• [What the task requires] Each line in these records that contains "checkbox" counts once. Give the number only.

• [Collected data entries]
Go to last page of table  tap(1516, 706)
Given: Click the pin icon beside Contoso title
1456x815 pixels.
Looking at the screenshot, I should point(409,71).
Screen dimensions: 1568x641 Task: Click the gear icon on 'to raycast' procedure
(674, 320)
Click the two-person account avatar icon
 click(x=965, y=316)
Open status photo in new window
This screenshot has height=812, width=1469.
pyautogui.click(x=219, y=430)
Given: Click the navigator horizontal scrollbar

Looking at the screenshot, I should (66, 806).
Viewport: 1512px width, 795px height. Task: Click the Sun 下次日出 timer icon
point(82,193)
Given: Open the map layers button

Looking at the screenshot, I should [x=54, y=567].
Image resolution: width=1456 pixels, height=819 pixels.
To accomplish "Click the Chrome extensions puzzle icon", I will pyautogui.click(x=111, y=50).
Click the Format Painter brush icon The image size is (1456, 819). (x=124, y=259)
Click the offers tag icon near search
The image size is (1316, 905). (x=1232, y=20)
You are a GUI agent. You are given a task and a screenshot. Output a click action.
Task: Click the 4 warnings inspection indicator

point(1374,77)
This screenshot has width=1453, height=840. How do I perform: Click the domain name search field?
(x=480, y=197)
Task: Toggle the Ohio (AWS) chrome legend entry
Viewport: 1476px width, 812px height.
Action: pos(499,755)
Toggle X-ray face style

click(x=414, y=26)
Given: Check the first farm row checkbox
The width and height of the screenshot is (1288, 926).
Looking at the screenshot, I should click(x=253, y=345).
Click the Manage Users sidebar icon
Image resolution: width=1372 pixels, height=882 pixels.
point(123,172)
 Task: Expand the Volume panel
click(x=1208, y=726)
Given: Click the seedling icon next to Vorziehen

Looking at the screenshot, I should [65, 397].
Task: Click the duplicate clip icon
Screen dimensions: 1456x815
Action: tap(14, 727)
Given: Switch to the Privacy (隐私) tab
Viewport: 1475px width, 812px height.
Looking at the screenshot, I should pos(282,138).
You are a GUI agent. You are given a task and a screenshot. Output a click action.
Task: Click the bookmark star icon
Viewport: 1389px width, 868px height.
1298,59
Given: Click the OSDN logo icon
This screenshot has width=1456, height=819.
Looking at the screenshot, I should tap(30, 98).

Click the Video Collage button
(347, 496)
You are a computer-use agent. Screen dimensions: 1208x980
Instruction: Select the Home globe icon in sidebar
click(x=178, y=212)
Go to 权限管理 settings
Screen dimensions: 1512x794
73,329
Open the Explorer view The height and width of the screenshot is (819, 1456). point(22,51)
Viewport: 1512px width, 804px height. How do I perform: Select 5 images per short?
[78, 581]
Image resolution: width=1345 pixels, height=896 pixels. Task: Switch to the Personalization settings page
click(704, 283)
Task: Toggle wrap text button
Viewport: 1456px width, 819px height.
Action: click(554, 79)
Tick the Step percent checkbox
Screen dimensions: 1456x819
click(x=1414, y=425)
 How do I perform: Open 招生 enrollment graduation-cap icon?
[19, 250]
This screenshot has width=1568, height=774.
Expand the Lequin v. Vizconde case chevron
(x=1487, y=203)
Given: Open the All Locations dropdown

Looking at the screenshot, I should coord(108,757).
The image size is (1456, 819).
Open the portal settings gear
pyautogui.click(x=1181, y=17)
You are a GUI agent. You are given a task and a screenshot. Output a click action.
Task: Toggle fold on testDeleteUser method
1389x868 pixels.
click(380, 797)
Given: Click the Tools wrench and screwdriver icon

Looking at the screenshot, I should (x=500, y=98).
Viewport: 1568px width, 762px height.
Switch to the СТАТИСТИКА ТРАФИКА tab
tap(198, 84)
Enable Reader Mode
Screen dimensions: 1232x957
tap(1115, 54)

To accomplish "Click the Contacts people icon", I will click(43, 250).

• [Written response] 2